#### EXERCISE INSTRUCTIONS
Could you reproduce, from the records below, everything from the line with "Open the Round" down to the line with "You are a computer-use agent. Screen", keeping both of those lines and changing nothing?

#### RAW DATA
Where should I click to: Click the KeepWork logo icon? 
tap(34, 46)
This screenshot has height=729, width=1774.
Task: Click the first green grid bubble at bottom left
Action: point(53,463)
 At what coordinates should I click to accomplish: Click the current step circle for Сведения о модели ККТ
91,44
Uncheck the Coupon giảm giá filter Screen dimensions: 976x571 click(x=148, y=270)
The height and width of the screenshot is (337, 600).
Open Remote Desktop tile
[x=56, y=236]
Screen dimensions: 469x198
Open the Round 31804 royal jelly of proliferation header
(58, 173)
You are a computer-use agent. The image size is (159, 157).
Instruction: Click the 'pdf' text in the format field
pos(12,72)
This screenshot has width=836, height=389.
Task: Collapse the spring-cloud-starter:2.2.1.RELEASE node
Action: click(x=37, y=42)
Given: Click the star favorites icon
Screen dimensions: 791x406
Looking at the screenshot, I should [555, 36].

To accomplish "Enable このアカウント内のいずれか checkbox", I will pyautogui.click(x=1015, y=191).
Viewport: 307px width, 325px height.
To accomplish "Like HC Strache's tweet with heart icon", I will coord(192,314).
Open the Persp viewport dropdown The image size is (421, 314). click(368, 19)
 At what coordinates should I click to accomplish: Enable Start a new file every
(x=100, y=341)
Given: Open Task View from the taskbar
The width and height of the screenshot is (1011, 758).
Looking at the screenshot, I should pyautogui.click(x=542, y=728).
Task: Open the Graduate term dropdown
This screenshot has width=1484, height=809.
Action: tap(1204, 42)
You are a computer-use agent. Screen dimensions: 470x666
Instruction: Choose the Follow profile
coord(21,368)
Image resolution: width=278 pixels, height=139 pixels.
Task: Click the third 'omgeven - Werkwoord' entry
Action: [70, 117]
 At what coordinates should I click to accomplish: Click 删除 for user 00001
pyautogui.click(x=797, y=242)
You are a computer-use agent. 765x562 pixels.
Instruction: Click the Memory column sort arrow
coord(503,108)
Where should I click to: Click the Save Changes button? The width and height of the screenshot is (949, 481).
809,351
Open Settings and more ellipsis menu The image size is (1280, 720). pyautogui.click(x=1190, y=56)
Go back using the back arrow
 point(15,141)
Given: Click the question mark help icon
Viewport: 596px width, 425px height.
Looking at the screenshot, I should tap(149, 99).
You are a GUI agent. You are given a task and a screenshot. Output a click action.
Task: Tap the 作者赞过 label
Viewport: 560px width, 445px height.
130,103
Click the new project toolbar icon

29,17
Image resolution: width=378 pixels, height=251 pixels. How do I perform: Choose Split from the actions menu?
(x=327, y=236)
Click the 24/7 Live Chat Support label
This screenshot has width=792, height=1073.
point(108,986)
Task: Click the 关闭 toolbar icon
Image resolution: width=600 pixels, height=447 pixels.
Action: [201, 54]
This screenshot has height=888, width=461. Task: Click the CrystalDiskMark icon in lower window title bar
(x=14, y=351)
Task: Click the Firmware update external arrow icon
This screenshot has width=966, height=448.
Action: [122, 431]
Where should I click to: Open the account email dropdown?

#### ANSWER
Open the Round 31804 royal jelly of proliferation header
(58, 173)
You are a computer-use agent. The image size is (159, 157).
Instruction: Click the 'pdf' text in the format field
pos(12,72)
This screenshot has width=836, height=389.
Task: Collapse the spring-cloud-starter:2.2.1.RELEASE node
Action: click(x=37, y=42)
Given: Click the star favorites icon
Screen dimensions: 791x406
Looking at the screenshot, I should [555, 36].

To accomplish "Enable このアカウント内のいずれか checkbox", I will pyautogui.click(x=1015, y=191).
Viewport: 307px width, 325px height.
To accomplish "Like HC Strache's tweet with heart icon", I will coord(192,314).
Open the Persp viewport dropdown The image size is (421, 314). click(368, 19)
 At what coordinates should I click to accomplish: Enable Start a new file every
(x=100, y=341)
Given: Open Task View from the taskbar
The width and height of the screenshot is (1011, 758).
Looking at the screenshot, I should pyautogui.click(x=542, y=728).
Task: Open the Graduate term dropdown
This screenshot has width=1484, height=809.
Action: tap(1204, 42)
You are a computer-use agent. Screen dimensions: 470x666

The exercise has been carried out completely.